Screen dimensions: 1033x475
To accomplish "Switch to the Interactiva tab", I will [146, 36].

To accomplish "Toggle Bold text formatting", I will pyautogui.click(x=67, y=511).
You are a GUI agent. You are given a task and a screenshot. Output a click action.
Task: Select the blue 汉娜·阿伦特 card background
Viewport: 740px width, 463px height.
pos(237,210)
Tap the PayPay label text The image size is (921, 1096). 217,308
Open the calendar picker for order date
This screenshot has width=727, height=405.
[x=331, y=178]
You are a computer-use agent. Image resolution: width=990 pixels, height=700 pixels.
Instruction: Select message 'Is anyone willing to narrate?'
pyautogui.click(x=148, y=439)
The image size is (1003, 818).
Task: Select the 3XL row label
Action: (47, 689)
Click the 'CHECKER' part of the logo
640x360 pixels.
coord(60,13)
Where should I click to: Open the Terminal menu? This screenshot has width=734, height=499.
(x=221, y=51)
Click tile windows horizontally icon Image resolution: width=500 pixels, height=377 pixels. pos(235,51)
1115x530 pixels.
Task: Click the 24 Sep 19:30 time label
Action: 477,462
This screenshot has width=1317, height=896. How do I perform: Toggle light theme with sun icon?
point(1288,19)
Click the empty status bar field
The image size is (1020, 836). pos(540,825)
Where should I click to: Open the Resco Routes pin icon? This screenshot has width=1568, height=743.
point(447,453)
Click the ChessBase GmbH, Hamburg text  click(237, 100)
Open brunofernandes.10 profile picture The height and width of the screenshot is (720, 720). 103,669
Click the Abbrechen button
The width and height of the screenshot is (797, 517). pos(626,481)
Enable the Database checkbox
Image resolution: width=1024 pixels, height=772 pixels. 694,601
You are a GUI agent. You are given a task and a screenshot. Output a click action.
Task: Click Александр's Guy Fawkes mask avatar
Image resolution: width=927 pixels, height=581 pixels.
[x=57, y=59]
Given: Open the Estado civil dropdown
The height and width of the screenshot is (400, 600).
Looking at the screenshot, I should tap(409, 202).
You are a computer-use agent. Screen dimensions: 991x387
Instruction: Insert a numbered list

What to work on.
Using the listing above, list every line in which the string "computer" occurs.

Exercise solution.
You are a computer-use agent. Image resolution: width=990 pixels, height=700 pixels.
You are a computer-use agent. Screen dimensions: 991x387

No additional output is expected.